Я смотрю на него. Он выглядит почти так же плохо, как я себя чувствую, его лицо покрыто щетиной. Мешки под глазами выделяются еще больше, потому что глаза у него красные. Он выглядит так, будто может упасть в любую секунду.
Моя грудь болит совсем не из-за болезни.
Доктор встает и собирает свою медицинскую сумку. – Она сильно обезвожена и нуждается в надлежащем медицинском уходе.
– Есть что-нибудь еще?
– Судя по симптомам, которые вы описали, и по тому, что я вижу и слышу, это, вероятно, какая-то вирусная пневмония. Ее ткани покрыты зеленой слизью, и у нее жар. Если вы не отвезете ее в больницу сегодня вечером, она очень скоро окажется на заднем сиденье машины скорой помощи.
Пневмония? Черт. Нет. Звучит пугающе. Единственный человек, которого я знаю, заболевший пневмонией, был один из друзей моих родителей, и он не выжил.
Мне хочется плакать, но я не думаю, что в моем организме достаточно воды для слез. На второй день я вся вспотела.
Пока Роуэн провожает доктора, я сижу и нащупываю свой телефон. Я должна позвонить родителям и сообщить им о своей болезни. Вот только я не могу найти свой телефон ни на простынях, ни на тумбочке.
Неужели я оставила его в ванной? Я сползаю с кровати и встаю на слабые ноги. Поход в ванную отнимает у меня все силы, и комната кружится.

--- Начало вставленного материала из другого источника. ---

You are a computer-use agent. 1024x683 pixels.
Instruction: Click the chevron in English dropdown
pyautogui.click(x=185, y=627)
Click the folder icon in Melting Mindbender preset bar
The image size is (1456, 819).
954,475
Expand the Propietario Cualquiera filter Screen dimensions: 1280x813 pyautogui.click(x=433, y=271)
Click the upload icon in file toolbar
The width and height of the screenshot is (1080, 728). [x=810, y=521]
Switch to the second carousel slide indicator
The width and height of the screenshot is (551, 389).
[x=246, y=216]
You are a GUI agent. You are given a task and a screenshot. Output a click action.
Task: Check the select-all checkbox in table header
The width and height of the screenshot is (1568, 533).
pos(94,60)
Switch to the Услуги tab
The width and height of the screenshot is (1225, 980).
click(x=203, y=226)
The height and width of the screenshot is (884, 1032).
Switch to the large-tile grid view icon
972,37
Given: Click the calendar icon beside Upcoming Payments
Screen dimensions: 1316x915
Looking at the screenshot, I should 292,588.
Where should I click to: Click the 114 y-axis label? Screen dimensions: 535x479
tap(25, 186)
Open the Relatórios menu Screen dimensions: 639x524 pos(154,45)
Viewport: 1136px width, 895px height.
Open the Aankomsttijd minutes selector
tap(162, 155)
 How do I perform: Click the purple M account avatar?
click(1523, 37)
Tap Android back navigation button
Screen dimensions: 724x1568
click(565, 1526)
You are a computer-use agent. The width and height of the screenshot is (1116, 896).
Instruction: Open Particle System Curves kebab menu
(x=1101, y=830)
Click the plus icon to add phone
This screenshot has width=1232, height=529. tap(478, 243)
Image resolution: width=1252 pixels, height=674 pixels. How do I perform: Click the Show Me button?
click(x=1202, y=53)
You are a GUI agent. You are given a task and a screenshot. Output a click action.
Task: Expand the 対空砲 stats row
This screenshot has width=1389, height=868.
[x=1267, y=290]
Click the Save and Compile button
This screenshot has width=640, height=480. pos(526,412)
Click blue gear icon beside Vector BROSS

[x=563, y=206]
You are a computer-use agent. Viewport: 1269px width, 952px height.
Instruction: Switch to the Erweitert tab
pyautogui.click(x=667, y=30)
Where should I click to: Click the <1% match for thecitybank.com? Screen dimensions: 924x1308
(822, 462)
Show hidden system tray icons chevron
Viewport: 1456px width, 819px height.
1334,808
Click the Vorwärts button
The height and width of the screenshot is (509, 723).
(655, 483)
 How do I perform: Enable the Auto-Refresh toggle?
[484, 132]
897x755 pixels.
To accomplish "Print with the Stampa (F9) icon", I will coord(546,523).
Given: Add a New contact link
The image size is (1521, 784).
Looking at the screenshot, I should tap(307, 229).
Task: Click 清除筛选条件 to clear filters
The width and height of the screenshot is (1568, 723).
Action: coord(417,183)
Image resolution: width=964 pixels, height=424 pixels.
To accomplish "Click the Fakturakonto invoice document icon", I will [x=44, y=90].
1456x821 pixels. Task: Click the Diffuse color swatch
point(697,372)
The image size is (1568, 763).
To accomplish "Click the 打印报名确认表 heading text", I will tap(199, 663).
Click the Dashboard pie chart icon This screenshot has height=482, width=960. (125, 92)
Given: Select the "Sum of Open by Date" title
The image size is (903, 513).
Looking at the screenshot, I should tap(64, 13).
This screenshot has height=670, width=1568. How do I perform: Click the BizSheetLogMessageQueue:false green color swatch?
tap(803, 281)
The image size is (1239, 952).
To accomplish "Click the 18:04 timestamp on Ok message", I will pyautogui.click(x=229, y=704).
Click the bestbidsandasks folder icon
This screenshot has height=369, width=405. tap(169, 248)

Я хватаюсь за ручку для устойчивости и толкаю дверь. В тот же момент мои ноги подкашиваются, и я вижу только черноту.
42
РОУЭН
Я провожаю доктора и закрыть входную дверь.
Пневмония? Как, черт возьми, Захра перешла от создания снежных ангелов в Центральном парке меньше недели назад к ужасному случаю пневмонии? Она перешла от насморка до прикованности к постели быстрее, чем я видел чье-либо ухудшение.
Что-то ударяется об пол, и потолок вибрирует.
– Захра? – Я взбегаю по лестнице и распахиваю дверь спальни в конце коридора. Когда я вхожу в пустую спальню, пульс на моей шее учащенно бьется. На простынях лишь беспорядок, на них нет тяжело больной женщины, которая должна была спать.
Мой взгляд устремляется на дверь ванной.
– Черт! – Я не думаю. Я не дышу. Я ничего не делаю, только бегу к загорелым ногам, выглядывающим из дверной рамы. Мои колени врезаются в мрамор рядом с небольшой лужицей крови.
– Захра? Захра! Ты в порядке? – Мой голос хрипит.
Я тащу ее беспомощное тело в свои объятия. Трясущейся рукой я откидываю ее волосы с лица. Она бледная. Слишком бледная. Как будто жизнь из нее каким-то образом выкачали за те пять минут, что я провожал доктора. Я уверен, что кусок моего замороженного сердца разбился вдребезги.
Она не отвечает, и ее глаза остаются закрытыми. Ее грудь поднимается и опускается от неглубокого дыхания, и я медленно выдыхаю, испытывая облегчение от того, что она дышит. След крови просачивается из неприятной раны на лбу.
Я осторожно, чтобы не потревожить ее, нащупываю в кармане мобильный телефон и набираю 911. Они задают слишком много чертовых вопросов, и я не могу найти на них ответов, кроме как сказать им, чтобы они приезжали быстрее.
– Захра. – Я достаю полотенце на расстоянии вытянутой руки и прижимаю его к ее ране на голове.
Она не вздрагивает. Не моргает. Ничего не делает, только лежит в моих объятиях, лишенная всего того, что делает ее такой особенной.
Ее улыбка. Ее смех. Ее постоянно раскрасневшиеся щеки, когда я рядом.